Phil Troy / G. Tacitus Adamantius
adamantius1 at verizon.net
Fri Mar 9 04:13:37 PST 2007
On Mar 8, 2007, at 11:40 PM, Craig Jones wrote:
> So... Is it a Red Meat or White?
> And what would be the best wine to go with such a meat?
Well, it's cheal, see, and I'd use a white for sauteed, and maybe a
red for a roast with a concentrated jus. Similarly, for a braise au
blanc, white, and au brun, red.
However, that said, it's clearly the emergence of a new species, or
simply the end of the world.
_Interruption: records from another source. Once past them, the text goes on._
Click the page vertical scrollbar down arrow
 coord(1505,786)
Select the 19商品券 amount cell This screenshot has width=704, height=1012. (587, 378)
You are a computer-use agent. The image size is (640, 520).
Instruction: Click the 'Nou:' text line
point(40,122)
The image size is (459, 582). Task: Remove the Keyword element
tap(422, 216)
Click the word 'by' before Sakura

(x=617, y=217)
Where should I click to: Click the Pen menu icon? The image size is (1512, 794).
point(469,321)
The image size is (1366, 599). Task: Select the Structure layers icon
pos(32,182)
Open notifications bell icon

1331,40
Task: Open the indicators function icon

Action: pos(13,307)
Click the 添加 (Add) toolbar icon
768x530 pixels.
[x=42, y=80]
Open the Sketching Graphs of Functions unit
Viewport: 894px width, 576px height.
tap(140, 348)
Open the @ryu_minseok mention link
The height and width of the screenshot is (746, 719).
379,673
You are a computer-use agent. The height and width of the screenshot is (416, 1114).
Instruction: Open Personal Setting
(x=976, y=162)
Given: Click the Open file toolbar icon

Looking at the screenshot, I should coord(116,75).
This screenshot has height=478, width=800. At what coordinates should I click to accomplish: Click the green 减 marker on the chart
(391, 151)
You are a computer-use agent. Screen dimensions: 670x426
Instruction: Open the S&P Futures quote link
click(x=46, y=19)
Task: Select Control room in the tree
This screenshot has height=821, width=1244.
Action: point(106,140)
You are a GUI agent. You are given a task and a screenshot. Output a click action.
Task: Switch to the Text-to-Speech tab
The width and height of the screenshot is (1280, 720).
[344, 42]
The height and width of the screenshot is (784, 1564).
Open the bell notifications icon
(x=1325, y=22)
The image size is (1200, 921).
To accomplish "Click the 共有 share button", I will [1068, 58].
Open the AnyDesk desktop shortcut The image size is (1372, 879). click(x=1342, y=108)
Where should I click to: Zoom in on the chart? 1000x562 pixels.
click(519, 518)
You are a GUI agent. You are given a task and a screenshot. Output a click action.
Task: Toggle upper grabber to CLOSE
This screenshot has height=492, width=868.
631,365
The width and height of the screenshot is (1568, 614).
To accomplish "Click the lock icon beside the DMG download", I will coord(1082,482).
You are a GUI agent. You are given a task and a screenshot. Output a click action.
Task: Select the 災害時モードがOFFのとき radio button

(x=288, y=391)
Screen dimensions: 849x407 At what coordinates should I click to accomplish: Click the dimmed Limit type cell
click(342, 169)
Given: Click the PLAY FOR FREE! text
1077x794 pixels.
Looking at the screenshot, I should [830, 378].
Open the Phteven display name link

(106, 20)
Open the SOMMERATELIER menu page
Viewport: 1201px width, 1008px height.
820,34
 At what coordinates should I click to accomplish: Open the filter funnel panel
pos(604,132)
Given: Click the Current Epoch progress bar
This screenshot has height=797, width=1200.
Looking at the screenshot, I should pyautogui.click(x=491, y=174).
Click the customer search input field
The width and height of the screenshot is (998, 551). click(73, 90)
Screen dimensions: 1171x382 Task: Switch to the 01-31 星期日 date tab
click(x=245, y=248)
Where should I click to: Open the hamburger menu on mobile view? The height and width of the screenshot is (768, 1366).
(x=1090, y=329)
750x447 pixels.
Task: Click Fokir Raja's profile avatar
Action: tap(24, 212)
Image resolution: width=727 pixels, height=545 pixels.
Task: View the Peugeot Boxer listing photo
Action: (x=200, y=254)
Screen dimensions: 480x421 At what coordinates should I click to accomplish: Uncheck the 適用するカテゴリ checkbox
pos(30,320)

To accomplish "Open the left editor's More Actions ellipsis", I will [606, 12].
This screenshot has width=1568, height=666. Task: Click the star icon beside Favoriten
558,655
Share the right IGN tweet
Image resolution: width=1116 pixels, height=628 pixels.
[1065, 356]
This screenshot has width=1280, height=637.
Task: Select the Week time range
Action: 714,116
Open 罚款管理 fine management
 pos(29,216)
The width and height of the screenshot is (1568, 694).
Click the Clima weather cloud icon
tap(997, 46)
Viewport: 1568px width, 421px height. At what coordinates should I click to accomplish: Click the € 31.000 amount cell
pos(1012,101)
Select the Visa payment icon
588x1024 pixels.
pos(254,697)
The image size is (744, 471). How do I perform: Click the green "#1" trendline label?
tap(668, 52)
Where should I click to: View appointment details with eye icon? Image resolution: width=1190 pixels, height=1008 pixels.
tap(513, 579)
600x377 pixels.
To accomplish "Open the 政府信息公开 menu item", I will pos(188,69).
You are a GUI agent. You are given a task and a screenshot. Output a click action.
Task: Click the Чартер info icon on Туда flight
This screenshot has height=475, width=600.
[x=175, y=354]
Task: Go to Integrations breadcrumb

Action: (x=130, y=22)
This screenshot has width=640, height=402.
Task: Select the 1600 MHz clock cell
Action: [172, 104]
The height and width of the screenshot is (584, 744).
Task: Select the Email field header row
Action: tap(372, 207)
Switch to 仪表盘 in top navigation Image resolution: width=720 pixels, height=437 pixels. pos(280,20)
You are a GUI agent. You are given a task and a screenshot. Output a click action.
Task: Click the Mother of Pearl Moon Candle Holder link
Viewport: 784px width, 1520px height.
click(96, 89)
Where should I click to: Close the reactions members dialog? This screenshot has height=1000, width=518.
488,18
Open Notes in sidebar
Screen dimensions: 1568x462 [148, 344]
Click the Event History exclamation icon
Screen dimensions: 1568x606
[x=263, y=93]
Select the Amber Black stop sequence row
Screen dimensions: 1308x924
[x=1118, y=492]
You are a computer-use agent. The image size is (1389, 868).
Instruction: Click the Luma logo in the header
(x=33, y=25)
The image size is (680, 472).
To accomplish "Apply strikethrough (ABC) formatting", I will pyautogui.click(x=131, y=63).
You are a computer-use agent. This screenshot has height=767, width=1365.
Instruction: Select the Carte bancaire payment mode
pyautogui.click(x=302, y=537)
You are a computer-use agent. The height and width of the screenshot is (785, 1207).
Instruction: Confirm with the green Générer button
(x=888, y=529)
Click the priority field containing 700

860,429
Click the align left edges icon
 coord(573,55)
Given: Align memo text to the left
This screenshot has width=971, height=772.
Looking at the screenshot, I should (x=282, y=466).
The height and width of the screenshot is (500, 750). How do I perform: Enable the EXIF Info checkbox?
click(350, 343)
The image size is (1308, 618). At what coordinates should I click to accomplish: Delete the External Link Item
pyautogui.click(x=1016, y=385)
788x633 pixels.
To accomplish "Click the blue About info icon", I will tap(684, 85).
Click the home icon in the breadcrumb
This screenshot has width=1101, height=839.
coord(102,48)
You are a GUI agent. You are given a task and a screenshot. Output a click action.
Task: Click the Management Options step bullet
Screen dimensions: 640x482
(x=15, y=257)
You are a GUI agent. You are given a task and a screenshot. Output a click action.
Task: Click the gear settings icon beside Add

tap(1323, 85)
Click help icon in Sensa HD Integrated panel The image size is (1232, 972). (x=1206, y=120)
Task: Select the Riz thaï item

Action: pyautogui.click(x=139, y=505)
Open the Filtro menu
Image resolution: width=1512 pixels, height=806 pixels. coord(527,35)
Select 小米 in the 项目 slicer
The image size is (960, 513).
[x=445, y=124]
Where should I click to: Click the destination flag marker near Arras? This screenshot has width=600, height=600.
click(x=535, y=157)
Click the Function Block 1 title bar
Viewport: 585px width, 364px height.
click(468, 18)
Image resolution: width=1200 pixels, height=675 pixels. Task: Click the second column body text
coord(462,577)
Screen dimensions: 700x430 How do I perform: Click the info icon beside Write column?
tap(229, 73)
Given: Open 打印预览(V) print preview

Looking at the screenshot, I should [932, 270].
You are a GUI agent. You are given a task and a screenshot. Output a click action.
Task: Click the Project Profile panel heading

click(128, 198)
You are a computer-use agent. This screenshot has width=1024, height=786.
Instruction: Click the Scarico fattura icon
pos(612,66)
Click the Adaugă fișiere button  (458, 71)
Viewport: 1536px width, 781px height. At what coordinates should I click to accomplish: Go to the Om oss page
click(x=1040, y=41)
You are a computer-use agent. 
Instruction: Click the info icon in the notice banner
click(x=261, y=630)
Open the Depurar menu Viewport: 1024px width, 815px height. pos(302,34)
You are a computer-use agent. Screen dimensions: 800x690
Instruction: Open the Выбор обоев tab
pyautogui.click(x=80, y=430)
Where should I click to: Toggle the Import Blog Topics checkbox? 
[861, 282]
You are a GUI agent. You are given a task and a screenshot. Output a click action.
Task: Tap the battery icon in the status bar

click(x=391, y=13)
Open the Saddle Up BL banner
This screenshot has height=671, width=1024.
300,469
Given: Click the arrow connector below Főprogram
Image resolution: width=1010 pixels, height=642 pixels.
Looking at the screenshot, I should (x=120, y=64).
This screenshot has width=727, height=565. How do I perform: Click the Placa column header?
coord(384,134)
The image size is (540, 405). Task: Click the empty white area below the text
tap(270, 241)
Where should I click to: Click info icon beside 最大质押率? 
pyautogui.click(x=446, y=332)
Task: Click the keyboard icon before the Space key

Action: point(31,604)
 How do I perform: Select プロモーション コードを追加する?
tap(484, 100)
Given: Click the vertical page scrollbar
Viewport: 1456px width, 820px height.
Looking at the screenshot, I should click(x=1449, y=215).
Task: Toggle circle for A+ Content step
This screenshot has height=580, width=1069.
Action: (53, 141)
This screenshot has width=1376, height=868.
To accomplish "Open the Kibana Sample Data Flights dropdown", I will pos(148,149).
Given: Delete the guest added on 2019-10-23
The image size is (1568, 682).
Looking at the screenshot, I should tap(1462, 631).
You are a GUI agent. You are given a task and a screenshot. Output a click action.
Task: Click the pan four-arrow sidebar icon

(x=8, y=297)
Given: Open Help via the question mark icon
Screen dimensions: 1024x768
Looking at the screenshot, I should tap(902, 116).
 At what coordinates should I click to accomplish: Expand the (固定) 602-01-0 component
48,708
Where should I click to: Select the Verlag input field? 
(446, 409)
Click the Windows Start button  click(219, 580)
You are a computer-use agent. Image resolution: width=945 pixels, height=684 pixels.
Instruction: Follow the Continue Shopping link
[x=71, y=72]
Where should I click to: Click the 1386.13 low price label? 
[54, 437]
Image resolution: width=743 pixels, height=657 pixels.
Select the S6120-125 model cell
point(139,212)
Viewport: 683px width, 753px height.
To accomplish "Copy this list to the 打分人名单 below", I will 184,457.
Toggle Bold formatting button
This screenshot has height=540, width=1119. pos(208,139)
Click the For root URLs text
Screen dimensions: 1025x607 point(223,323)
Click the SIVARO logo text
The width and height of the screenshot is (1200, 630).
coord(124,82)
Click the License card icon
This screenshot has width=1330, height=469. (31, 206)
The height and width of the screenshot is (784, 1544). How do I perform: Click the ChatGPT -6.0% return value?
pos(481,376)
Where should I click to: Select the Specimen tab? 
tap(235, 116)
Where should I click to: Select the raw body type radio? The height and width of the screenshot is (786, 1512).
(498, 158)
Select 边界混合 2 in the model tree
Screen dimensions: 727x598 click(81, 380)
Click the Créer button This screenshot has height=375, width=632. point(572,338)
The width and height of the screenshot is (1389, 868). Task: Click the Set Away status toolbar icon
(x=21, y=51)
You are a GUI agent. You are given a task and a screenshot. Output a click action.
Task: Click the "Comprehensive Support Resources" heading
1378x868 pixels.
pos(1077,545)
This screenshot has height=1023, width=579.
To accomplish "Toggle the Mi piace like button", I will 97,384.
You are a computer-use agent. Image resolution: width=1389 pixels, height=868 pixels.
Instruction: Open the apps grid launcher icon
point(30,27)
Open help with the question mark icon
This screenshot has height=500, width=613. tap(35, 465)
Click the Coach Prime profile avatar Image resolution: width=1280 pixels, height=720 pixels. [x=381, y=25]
I'm equally disturbed by the
implications of the fact that in my area at least, seagulls are now
effectively non-coastal hawks (or possibly vultures), especially at a
time when pollution is not as bad as it had been previously when
there had also been no obvious change to seagull behavior.
Adamantius, also in a weird mood...
"S'ils n'ont pas de pain, vous fait-on dire, qu'ils mangent de la
brioche!" / "If there's no bread, you have to say, let them eat cake!"
-- attributed to an unnamed noblewoman by Jean-Jacques Rousseau,
"Why don't they get new jobs if they're unhappy -- or go on Prozac?"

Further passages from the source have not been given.